*** Block opens ***

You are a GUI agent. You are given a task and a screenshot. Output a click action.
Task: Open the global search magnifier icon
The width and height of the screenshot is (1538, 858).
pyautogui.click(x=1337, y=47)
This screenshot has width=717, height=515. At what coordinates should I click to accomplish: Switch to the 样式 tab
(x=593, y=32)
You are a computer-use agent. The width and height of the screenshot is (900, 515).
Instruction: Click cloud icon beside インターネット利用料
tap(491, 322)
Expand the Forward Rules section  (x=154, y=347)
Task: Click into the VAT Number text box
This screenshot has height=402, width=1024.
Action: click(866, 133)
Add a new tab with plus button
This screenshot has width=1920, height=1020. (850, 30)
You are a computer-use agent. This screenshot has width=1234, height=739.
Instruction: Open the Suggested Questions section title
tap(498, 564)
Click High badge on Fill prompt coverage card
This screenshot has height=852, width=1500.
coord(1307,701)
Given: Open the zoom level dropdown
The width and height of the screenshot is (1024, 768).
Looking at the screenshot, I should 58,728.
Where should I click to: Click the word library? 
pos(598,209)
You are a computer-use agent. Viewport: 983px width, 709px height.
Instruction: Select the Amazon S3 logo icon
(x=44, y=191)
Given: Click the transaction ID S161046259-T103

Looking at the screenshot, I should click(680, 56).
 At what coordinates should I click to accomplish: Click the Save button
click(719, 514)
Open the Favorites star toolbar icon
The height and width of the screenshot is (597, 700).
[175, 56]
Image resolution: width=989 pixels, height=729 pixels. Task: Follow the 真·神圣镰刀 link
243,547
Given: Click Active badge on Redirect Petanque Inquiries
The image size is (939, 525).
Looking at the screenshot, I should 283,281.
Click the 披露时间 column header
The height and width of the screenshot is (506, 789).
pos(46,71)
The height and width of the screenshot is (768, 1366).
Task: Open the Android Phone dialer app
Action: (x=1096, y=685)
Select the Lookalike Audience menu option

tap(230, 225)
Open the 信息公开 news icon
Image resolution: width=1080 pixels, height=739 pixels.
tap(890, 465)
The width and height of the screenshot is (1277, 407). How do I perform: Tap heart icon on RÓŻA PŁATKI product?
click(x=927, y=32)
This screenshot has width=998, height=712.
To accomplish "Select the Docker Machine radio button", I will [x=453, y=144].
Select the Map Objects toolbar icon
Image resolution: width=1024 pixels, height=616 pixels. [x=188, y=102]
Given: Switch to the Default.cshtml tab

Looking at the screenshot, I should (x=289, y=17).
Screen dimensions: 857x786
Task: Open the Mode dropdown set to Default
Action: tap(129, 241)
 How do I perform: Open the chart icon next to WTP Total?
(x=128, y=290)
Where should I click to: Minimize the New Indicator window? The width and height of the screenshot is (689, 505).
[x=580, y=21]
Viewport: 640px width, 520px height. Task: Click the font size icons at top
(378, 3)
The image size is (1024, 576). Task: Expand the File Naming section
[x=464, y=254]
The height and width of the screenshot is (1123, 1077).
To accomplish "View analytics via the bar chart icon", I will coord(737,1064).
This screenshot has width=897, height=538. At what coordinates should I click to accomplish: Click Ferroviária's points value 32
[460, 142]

*** Block closes ***

■ PROBLEM TO WORK ON
Starting with the line above that holds "Add a new tab with plus button" and stopping with the line that holds "Click High badge on Fill prompt coverage card", reproduce each line exactly, omitting all other lines.

■ REPLY TO THE TASK
Add a new tab with plus button
This screenshot has width=1920, height=1020. (850, 30)
You are a computer-use agent. This screenshot has width=1234, height=739.
Instruction: Open the Suggested Questions section title
tap(498, 564)
Click High badge on Fill prompt coverage card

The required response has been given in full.